What remains is the Court's authority to impose sanctions necessary to enforce the Code, and to coerce compliance. Dyer, 322 F.3d at 1192. A flat unconditional fine could be criminal if the contemnor has no subsequent opportunity to reduce or avoid the fine through compliance, and the fine is not compensatory. Id., quoting F.J. Hanshaw Enters., Inc. v. Emerald River Dev., Inc., 244 F.3d 1128, 1137-38 (9th Cir. 2001).
Given Pulliam's failure to provide Tim Jr.'s address to the UST at the Rule 2004 examinations, his failure to cooperate with the Trustee by attempting to transfer the Thunderbird and cargo trailer to Tim Jr., and failure to comply with this Court's Order to immediately provide the UST with Tim Jr.'s address, this Court concludes that a civil contempt sanction against Pulliam in the amount of $1,000 is reasonable, necessary and appropriate to coerce Pulliam's compliance with his duties under the Bankruptcy Code. This $1,000 sanction shall be paid to the Clerk of Court by Pulliam within 10 days. The Court specifies that Pulliam shall have the opportunity to reduce, avoid and/or recover this sanction through compliance. Dyer, 322 F.3d at 1192; F.J. Hanshaw Enters., Inc. v. Emerald River Dev., Inc., 244 F.3d at 1138. However, the Trustee and U.S. Trustee shall be granted leave to file subsequent motions and request an evidentiary hearing to calculate compensatory sanctions. Dyer, 322 F.3d at 1198.

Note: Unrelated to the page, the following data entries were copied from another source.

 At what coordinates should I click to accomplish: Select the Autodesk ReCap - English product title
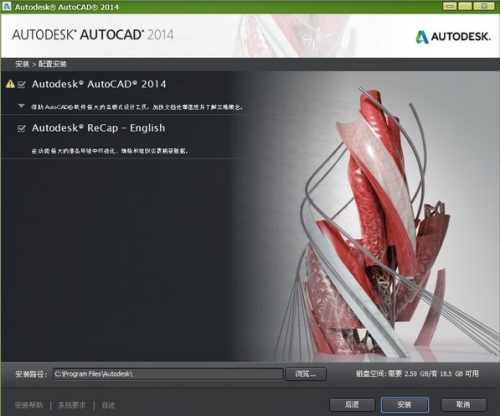pyautogui.click(x=98, y=128)
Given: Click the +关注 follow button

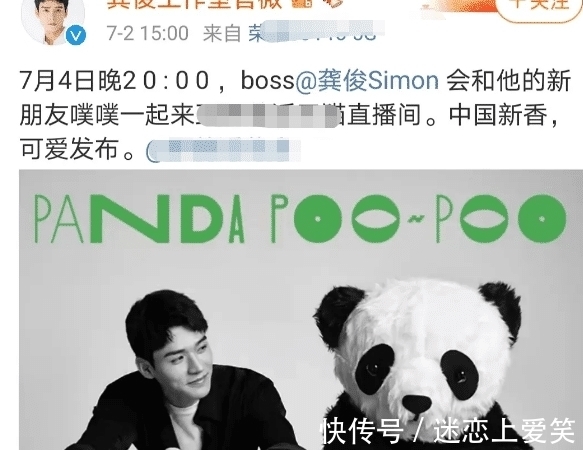Looking at the screenshot, I should pos(539,5).
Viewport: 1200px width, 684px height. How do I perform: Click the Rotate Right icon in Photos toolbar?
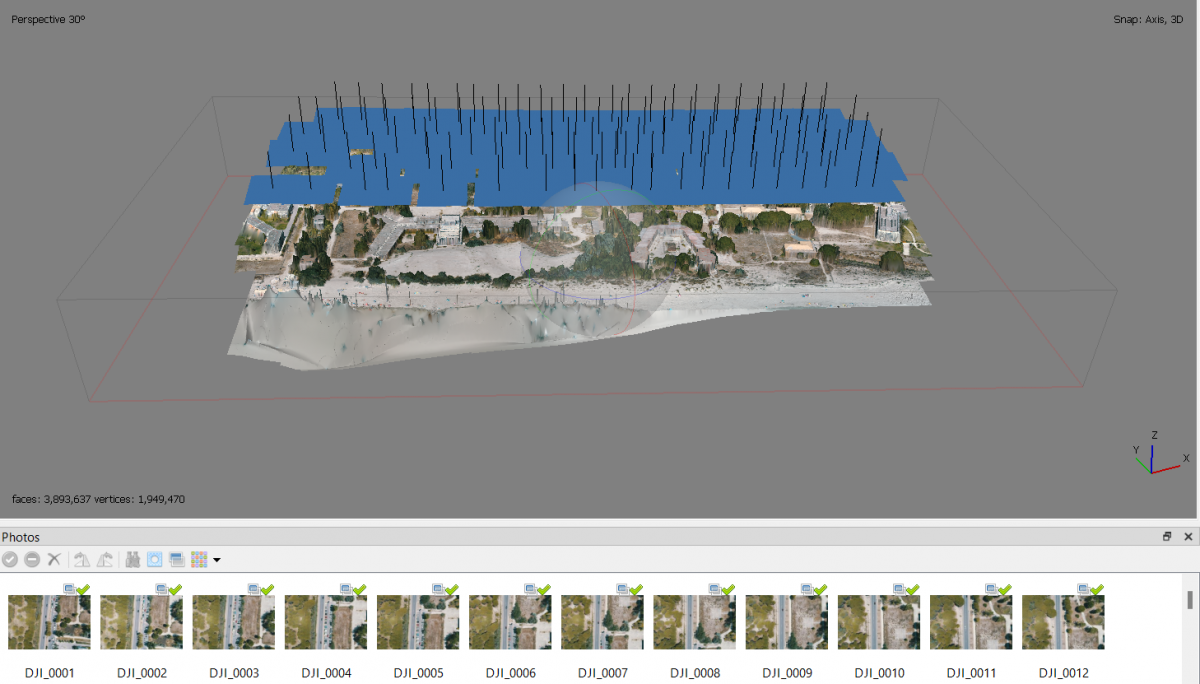pos(104,560)
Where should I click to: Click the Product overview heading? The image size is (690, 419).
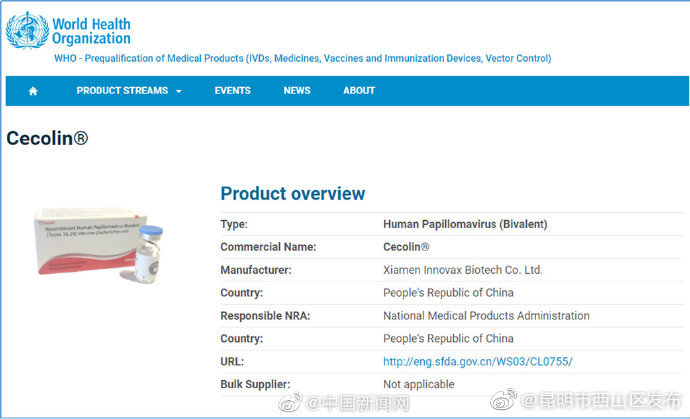click(x=293, y=194)
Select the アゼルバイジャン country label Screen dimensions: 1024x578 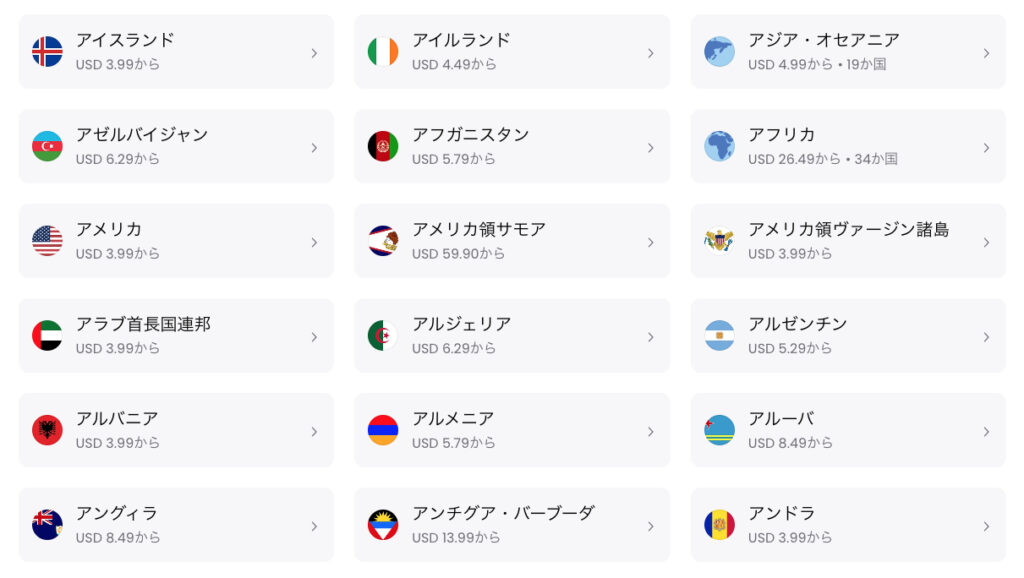[x=142, y=135]
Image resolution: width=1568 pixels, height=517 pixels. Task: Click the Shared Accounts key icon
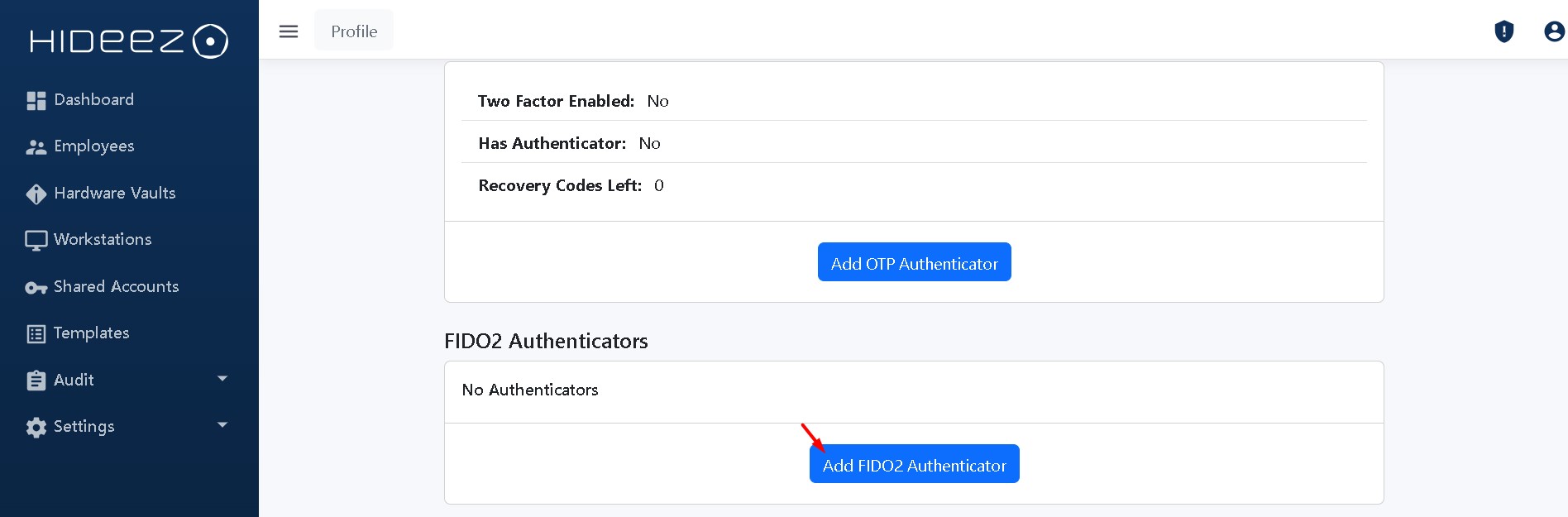(x=36, y=287)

The UST did not pursue sanctions against Deaydre at the hearing, so none are imposed.
CONCLUSIONS OF LAW
1. This Court has jurisdiction of this case under 28 U.S.C. § 1334(a).
2. The UST's Motion for Contempt is a core proceeding under 28 11 U.S.C. § 157(b)(2)(A) concerning administration of the estate.

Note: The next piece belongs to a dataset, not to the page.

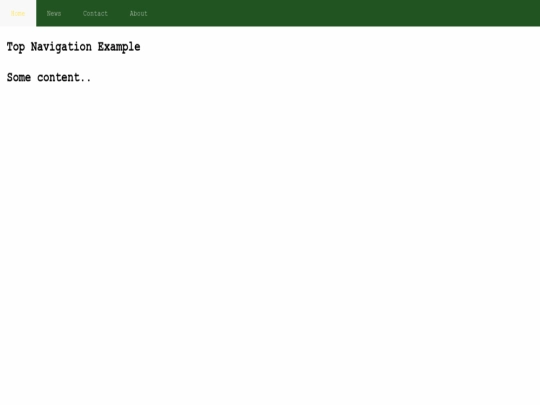Open the Home navigation link

point(18,13)
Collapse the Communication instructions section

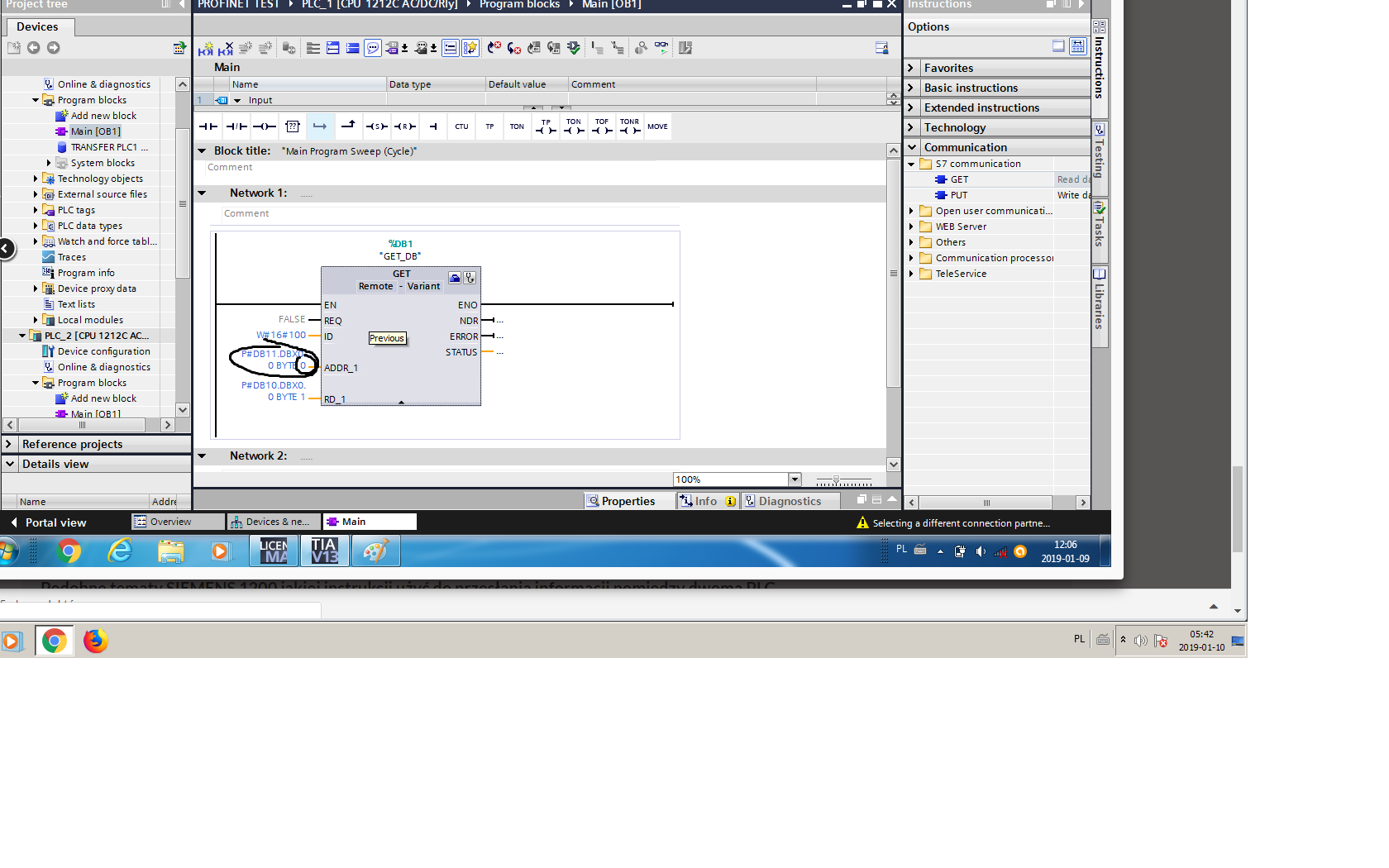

3. The Debtor Timothy J. Pulliam is in civil contempt of this Court's Order to immediately provide information regarding the whereabouts of property of the estate to the Trustee and Office of United States Trustee. Pulliam failed his duty under 11 U.S.C. § 521(a)(3) to cooperate with the Trustee as necessary to enable the Trustee to perform the Trustee's duties.
4. Sanctions against Timothy J. Pulliam in the amount of $1,000 are reasonable and appropriate to coerce Timothy J. Pulliam's compliance with the Bankruptcy Code and this Court's Orders. Such sanctions are necessary to compel the Debtor's compliance with his duties under the Code and this Court's Orders.

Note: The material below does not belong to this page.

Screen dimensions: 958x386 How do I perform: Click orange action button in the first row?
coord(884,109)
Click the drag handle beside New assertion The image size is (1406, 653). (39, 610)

5. Pulliam shall have the opportunity to reduce, avoid and/or recover this sanction through compliance. Dyer, 322 F.3d at 1192; F.J. Hanshaw Enters., Inc. v. Emerald River Dev., Inc., 244 F.3d at 1138. However, the Trustee and U.S. Trustee shall be granted leave to file subsequent motions and request an evidentiary hearing to calculate compensatory sanctions. Dyer, 322 F.3d at 1198.
IT IS ORDERED a separate Order shall be entered in conformity with the above overruling the Debtors' objection; granting the UST's Motion for Contempt against Timothy James Pulliam and ordering the Debtor to pay the Clerk of the Bankruptcy Court the sum of $1,000.00 within ten (10) days, subject to the terms and conditions provided above.